Seth experiences the aches and pains of arthritis after taking advantage of his good days.

To me, my arthritis is defined by unpredictability and seemingly inexplicable aches, pains and soreness. I’m thankful that it doesn’t feel that way all of the time, but a majority of my life is spent with something hurting. Usually it’s the kind of hurt that I can efficiently ignore, but sometimes it’s the kind of hurt that sidelines me entirely.

Here’s the catch: whenever I don’t feel any pain or soreness, I want more than anything to play ball or do something physical and fun.
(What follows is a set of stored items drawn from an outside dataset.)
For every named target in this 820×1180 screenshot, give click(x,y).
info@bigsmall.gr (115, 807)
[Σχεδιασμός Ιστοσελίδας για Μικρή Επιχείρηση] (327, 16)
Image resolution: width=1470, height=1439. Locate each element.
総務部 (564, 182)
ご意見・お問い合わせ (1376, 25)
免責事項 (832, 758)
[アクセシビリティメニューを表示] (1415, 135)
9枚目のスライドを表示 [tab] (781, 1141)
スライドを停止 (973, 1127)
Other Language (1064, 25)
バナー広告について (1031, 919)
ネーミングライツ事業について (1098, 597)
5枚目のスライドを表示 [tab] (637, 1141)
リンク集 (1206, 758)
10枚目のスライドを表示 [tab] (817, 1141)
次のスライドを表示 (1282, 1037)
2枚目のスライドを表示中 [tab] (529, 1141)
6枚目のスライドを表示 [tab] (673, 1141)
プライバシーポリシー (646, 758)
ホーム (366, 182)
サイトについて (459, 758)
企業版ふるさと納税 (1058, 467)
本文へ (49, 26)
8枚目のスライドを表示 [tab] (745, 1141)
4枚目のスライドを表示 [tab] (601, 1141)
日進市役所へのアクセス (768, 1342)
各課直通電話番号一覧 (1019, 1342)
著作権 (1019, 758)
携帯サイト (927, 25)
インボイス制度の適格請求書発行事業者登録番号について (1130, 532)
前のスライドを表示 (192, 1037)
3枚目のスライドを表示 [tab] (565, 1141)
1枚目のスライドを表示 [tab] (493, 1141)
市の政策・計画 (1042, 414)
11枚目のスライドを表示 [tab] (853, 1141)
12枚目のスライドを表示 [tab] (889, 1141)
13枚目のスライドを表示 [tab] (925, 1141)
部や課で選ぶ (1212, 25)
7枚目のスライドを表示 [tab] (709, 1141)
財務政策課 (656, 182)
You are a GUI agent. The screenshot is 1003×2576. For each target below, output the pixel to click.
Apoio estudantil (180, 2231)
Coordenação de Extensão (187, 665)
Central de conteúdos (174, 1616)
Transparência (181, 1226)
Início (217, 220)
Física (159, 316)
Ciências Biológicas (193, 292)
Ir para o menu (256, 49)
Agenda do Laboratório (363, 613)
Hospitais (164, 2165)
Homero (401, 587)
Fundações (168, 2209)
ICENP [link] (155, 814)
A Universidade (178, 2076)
But inevitably, afterwards I am saddled with soreness and a type of pain that really puts me in a bad mood, makes me hobble (at best) and reminds me that I’m no athlete (or fit to be one). London 2012 ain’t happenin’.This past week is a good example. The first softball game of the season! In Central Park at dusk, against a team of accountants (read: not that good). I love smacking the ball really hard, and then trotting to first base, but sometimes it doesn’t work that way. Instead I’ll hit a ground ball up the left side and need to run it out. Accelerating to a sprint is not advisable when you have the kind of arthritis that I do, but if you ever met my softball coach, you’d know that there’s no room for excuses. So I put my head down and I ran like Forest Gump was actually being chased.After the game I “walked it off” and made my way home, but by the time I put my feet up in bed, I had already calculated the amount of pain that was to follow: lots. Three days and counting I could feel my hips, ankles and knees really pissed at me for what I did, and, like a good Catholic boy (don’t tell my arthritis that I’m Jewish), I’ll ask for forgiveness.Until next game, that is.